Problem => Below are records; repeat them all exactly.

Start of Extracted records

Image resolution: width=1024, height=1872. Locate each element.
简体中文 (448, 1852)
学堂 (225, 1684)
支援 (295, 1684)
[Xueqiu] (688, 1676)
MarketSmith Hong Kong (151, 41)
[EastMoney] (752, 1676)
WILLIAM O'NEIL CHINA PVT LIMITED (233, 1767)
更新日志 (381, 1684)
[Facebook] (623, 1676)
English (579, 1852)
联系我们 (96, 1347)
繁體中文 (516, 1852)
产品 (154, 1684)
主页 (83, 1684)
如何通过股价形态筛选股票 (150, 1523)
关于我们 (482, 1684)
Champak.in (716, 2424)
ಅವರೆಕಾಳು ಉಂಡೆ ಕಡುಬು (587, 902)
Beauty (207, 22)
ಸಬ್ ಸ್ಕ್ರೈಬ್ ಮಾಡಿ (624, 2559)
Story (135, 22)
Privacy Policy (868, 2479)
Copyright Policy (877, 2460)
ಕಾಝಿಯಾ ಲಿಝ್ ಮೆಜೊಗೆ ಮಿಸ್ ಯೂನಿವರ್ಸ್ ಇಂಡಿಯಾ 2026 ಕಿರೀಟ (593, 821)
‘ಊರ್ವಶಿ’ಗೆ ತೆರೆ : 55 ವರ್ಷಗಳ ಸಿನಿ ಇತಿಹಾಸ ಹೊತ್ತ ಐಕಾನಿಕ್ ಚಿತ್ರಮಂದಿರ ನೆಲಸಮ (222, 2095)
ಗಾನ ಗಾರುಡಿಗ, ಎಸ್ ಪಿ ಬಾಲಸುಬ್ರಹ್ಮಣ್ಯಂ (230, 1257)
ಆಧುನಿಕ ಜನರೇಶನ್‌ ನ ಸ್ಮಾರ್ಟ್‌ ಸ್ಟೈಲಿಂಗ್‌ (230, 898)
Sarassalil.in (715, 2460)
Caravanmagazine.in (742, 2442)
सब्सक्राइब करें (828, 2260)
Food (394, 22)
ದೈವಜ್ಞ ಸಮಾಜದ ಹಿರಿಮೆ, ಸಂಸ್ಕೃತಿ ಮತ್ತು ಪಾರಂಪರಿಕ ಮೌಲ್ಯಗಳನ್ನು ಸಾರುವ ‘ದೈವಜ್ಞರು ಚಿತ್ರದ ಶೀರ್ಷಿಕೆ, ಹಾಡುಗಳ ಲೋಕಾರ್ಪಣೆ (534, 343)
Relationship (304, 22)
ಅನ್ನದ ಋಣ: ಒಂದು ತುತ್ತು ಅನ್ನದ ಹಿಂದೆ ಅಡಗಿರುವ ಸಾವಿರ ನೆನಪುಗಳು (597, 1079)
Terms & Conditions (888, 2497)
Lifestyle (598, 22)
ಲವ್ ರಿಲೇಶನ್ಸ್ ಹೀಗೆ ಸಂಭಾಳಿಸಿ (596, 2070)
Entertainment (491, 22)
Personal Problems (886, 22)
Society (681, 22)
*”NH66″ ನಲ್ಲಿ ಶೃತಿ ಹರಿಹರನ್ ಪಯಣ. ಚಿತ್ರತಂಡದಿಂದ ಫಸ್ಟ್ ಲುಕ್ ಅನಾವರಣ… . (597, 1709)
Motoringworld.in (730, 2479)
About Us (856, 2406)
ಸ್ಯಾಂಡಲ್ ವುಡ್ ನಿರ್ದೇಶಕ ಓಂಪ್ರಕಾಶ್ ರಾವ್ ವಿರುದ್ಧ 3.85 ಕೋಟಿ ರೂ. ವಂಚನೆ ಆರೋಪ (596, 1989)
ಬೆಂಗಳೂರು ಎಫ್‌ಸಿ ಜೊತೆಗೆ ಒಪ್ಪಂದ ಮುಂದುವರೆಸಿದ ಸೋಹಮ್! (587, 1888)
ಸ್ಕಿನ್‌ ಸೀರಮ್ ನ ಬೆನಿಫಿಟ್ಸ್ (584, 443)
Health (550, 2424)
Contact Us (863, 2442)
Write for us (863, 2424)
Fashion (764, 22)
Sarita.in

End of Extracted records

Task result =>
Image resolution: width=1024, height=1872. Locate each element.
简体中文 (448, 1852)
学堂 (225, 1684)
支援 (295, 1684)
[Xueqiu] (688, 1676)
MarketSmith Hong Kong (151, 41)
[EastMoney] (752, 1676)
WILLIAM O'NEIL CHINA PVT LIMITED (233, 1767)
更新日志 (381, 1684)
[Facebook] (623, 1676)
English (579, 1852)
联系我们 (96, 1347)
繁體中文 (516, 1852)
产品 (154, 1684)
主页 (83, 1684)
如何通过股价形态筛选股票 (150, 1523)
关于我们 (482, 1684)
Champak.in (716, 2424)
ಅವರೆಕಾಳು ಉಂಡೆ ಕಡುಬು (587, 902)
Beauty (207, 22)
ಸಬ್ ಸ್ಕ್ರೈಬ್ ಮಾಡಿ (624, 2559)
Story (135, 22)
Privacy Policy (868, 2479)
Copyright Policy (877, 2460)
ಕಾಝಿಯಾ ಲಿಝ್ ಮೆಜೊಗೆ ಮಿಸ್ ಯೂನಿವರ್ಸ್ ಇಂಡಿಯಾ 2026 ಕಿರೀಟ (593, 821)
‘ಊರ್ವಶಿ’ಗೆ ತೆರೆ : 55 ವರ್ಷಗಳ ಸಿನಿ ಇತಿಹಾಸ ಹೊತ್ತ ಐಕಾನಿಕ್ ಚಿತ್ರಮಂದಿರ ನೆಲಸಮ (222, 2095)
ಗಾನ ಗಾರುಡಿಗ, ಎಸ್ ಪಿ ಬಾಲಸುಬ್ರಹ್ಮಣ್ಯಂ (230, 1257)
ಆಧುನಿಕ ಜನರೇಶನ್‌ ನ ಸ್ಮಾರ್ಟ್‌ ಸ್ಟೈಲಿಂಗ್‌ (230, 898)
Sarassalil.in (715, 2460)
Caravanmagazine.in (742, 2442)
सब्सक्राइब करें (828, 2260)
Food (394, 22)
ದೈವಜ್ಞ ಸಮಾಜದ ಹಿರಿಮೆ, ಸಂಸ್ಕೃತಿ ಮತ್ತು ಪಾರಂಪರಿಕ ಮೌಲ್ಯಗಳನ್ನು ಸಾರುವ ‘ದೈವಜ್ಞರು ಚಿತ್ರದ ಶೀರ್ಷಿಕೆ, ಹಾಡುಗಳ ಲೋಕಾರ್ಪಣೆ (534, 343)
Relationship (304, 22)
ಅನ್ನದ ಋಣ: ಒಂದು ತುತ್ತು ಅನ್ನದ ಹಿಂದೆ ಅಡಗಿರುವ ಸಾವಿರ ನೆನಪುಗಳು (597, 1079)
Terms & Conditions (888, 2497)
Lifestyle (598, 22)
ಲವ್ ರಿಲೇಶನ್ಸ್ ಹೀಗೆ ಸಂಭಾಳಿಸಿ (596, 2070)
Entertainment (491, 22)
Personal Problems (886, 22)
Society (681, 22)
*”NH66″ ನಲ್ಲಿ ಶೃತಿ ಹರಿಹರನ್ ಪಯಣ. ಚಿತ್ರತಂಡದಿಂದ ಫಸ್ಟ್ ಲುಕ್ ಅನಾವರಣ… . (597, 1709)
Motoringworld.in (730, 2479)
About Us (856, 2406)
ಸ್ಯಾಂಡಲ್ ವುಡ್ ನಿರ್ದೇಶಕ ಓಂಪ್ರಕಾಶ್ ರಾವ್ ವಿರುದ್ಧ 3.85 ಕೋಟಿ ರೂ. ವಂಚನೆ ಆರೋಪ (596, 1989)
ಬೆಂಗಳೂರು ಎಫ್‌ಸಿ ಜೊತೆಗೆ ಒಪ್ಪಂದ ಮುಂದುವರೆಸಿದ ಸೋಹಮ್! (587, 1888)
ಸ್ಕಿನ್‌ ಸೀರಮ್ ನ ಬೆನಿಫಿಟ್ಸ್ (584, 443)
Health (550, 2424)
Contact Us (863, 2442)
Write for us (863, 2424)
Fashion (764, 22)
Sarita.in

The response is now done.